Stored data entries:
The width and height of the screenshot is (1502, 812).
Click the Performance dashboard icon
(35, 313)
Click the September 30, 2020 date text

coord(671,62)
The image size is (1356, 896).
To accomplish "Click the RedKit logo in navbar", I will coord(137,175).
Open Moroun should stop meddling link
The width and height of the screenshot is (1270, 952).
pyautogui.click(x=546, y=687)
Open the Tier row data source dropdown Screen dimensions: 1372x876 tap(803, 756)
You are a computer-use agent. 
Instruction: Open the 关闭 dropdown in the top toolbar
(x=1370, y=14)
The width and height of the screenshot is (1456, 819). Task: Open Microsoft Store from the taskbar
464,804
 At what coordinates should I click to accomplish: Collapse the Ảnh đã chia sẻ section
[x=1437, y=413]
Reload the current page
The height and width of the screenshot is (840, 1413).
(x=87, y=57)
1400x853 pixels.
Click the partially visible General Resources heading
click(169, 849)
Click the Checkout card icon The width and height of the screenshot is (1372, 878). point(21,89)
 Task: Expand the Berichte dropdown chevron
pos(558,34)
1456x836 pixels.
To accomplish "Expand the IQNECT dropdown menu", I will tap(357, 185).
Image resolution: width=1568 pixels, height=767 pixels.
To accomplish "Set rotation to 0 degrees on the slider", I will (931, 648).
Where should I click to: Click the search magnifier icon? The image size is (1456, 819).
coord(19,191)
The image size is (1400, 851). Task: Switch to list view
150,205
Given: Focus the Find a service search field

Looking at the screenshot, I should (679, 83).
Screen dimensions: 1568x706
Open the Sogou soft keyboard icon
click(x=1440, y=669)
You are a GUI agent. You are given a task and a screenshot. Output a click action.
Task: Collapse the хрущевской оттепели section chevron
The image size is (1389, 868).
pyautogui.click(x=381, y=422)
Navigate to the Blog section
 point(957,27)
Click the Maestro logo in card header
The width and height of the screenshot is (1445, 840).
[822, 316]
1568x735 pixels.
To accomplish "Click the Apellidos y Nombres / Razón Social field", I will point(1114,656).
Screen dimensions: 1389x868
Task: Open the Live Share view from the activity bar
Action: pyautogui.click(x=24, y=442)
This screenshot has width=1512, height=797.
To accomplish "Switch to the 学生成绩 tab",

▶ **Exercise requirements**:
Your response should contain each line of the entries above that holds the string "logo".

▶ **Solution to this problem**:
To accomplish "Click the RedKit logo in navbar", I will coord(137,175).
Click the Maestro logo in card header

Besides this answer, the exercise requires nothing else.